» ACTION ITEM:
Reproduce the following records exactly from the line containing "Task: Expand the" onward, ending with the last line and including it.

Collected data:
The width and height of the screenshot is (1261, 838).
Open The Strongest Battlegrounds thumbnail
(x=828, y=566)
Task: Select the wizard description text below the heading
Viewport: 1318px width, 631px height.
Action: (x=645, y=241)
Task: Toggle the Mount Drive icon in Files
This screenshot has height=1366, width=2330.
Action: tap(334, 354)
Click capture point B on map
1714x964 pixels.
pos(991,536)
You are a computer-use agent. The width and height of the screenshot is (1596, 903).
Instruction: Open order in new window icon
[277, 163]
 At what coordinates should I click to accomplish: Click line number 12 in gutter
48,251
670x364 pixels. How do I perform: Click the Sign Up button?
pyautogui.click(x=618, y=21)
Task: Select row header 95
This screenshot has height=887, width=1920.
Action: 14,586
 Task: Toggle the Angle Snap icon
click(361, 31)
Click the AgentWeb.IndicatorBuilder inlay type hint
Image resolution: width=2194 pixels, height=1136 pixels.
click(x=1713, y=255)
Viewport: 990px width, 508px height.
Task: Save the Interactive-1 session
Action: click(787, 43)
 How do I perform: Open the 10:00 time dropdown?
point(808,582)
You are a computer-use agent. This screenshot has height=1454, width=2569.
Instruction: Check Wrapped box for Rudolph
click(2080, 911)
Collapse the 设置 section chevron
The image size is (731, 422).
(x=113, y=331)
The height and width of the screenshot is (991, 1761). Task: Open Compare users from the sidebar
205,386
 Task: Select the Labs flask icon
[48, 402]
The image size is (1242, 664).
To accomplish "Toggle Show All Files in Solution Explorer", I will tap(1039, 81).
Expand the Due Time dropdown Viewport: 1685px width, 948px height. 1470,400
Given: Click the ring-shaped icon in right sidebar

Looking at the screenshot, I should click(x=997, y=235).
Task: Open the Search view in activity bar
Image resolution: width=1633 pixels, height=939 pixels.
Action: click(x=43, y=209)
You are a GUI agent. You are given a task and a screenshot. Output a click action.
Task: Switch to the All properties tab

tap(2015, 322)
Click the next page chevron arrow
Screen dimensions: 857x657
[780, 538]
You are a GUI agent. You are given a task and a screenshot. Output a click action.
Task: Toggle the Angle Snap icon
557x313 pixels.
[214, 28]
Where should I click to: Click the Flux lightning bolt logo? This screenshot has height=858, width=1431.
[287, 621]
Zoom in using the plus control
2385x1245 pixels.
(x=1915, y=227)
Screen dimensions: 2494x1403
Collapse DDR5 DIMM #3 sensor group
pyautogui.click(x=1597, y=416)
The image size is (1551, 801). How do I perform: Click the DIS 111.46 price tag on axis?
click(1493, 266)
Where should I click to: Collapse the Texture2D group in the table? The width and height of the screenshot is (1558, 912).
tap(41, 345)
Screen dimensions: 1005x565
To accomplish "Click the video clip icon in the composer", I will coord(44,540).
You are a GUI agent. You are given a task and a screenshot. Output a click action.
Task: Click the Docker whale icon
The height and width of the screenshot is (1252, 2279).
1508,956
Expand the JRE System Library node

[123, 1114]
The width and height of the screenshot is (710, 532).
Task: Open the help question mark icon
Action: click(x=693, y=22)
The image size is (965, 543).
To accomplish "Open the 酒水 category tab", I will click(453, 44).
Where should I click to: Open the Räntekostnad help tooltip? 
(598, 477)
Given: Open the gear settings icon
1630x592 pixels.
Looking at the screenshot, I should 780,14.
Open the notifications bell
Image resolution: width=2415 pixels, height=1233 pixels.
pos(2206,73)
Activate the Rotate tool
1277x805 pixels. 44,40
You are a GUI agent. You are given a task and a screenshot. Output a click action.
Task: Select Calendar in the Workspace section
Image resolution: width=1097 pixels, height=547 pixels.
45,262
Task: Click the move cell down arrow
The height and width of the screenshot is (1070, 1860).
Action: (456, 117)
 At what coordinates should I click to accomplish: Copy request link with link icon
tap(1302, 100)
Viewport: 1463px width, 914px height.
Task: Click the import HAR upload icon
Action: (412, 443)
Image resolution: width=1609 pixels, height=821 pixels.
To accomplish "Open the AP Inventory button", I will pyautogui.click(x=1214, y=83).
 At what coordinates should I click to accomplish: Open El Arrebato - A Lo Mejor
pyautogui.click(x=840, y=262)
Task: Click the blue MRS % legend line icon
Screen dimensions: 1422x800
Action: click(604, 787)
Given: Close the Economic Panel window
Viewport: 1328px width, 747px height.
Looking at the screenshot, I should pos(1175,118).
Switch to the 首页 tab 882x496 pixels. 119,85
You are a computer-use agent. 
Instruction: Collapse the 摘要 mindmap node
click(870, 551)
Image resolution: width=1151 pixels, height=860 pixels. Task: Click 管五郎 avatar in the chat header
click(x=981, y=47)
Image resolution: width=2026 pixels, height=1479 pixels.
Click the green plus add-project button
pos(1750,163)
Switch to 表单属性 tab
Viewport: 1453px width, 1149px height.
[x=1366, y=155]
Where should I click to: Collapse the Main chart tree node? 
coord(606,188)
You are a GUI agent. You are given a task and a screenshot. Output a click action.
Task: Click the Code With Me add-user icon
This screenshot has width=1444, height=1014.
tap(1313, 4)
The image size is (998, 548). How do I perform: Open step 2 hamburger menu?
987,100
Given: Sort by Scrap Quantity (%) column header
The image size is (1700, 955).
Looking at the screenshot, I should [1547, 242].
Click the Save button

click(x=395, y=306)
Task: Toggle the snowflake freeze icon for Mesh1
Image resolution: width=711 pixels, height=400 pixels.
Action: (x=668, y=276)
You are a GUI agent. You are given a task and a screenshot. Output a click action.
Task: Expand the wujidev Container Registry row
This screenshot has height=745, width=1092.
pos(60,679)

» SOLUTION FOR THIS PROBLEM:
Task: Expand the wujidev Container Registry row
This screenshot has height=745, width=1092.
pos(60,679)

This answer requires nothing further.